2) Allow Enough Extra for Milling
In theory, rough lumber is sold in increments of 1/4”, but in practice you’ll find 1”, 1 1/2” and 2” thicknesses are the most widely available. Rough hardwoods are available in 1 1/4” thicknesses, and you’ll occasionally discover 1 3/4”- or 2”-thick boards. Whatever you find, make sure you choose boards with enough extra thickness to let you mill down to final part sizes you need. Depending on how long final parts need to be, and the actual thickness of the wood you’re buying (not all 1 1/2” wood measures a full 1 1/2” thick), you’ll need to allow more or less extra thickness for milling. Long project parts made from bowed wood, for instance, could need 1/2” of extra thickness or more to make them straight. The short pieces needed to build Art’s 1 3/8”-thick blocks, on the other hand, can be made successfully from rough wood as thin as 1 1/2” if you’re careful.
3) Orient Cupped Surfaces Down
Most boards have one concave side and edge, and you’ll get best results if you orient these surfaces downwards during the first stages of milling. Concave surfaces offer two contact points and a more stable stance for the lumber as it passes across jointer and planer beds. Convex surfaces, by contrast, are especially bad on the jointer since they encourage wobbling of wood and ever-increasing levels of inaccuracy with each successive jointer pass.

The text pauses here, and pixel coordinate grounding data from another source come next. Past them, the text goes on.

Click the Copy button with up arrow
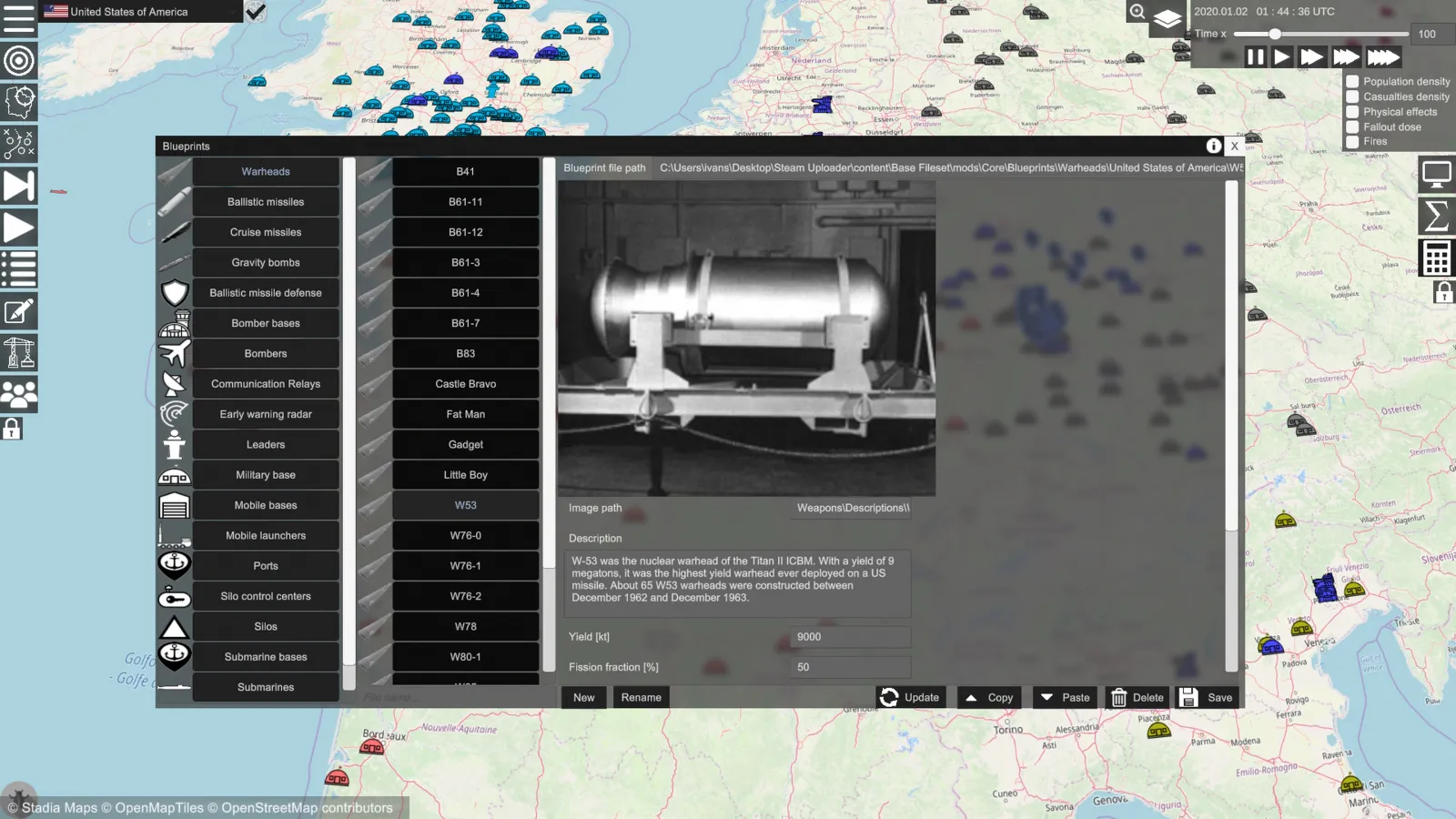Screen dimensions: 1456x819 click(x=988, y=698)
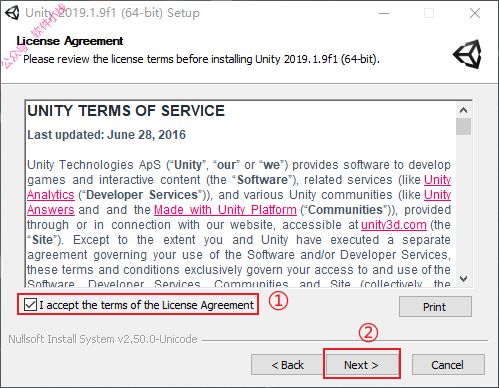Viewport: 499px width, 388px height.
Task: Click the Nullsoft Install System version text
Action: coord(103,339)
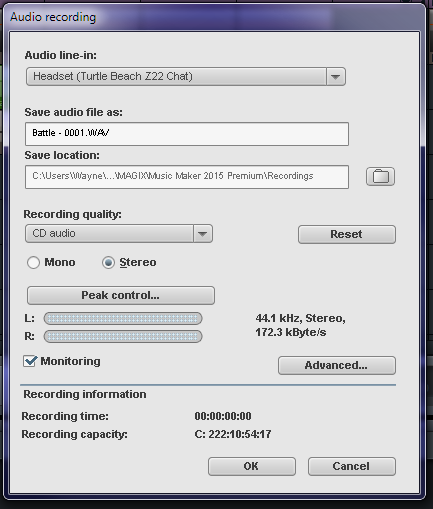This screenshot has height=509, width=433.
Task: Open the Audio line-in dropdown arrow
Action: [335, 77]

4) Dust Collection Improves Results
Most benchtop thickness planers use only the spinning action of the blades to eject shavings, and this isn’t always enough. It’s not unusual for shavings to build up around the cutterhead during heavy cuts, leading to pockmarked wood surfaces as drive rollers press shavings down into surrounding wood. All this is why a vacuum system is so valuable as part of your milling set-up. By mechanically extracting shavings from the planer, instead of just hoping they’ll blast out completely on their own, you’re much less likely to have shavings build up internally in the planer, clog and cause trouble. A dust system also keeps your shop a whole lot neater.
5) Mill in Stages
There’s no such thing as completely stable wood because lumber is always picking up and losing moisture from surrounding air, depending on relative humidity levels. And here in our country, the most likely stability problem you’ll face is caused by wood that’s too wet. Outdoor storage of lumber is the reason why. Even covered storage areas allow wood to pick up moisture that’ll cause shrinking of boards later when the wood comes inside during heating season. This dynamic is why it makes sense to give your wood time to stabilize at stages while milling. Instead of jointing and planing down to final sizes immediately, joint one edge and a face of each board, let the wood sit in your shop or some other heated space for 3 or 4 days, then complete intermediate planing. You’ll want to leave excess wood available for final milling steps in case some cupping, warping or twisting sets in. Although this is quite likely when working with rough lumber, it’s no problem as long as you allow for it.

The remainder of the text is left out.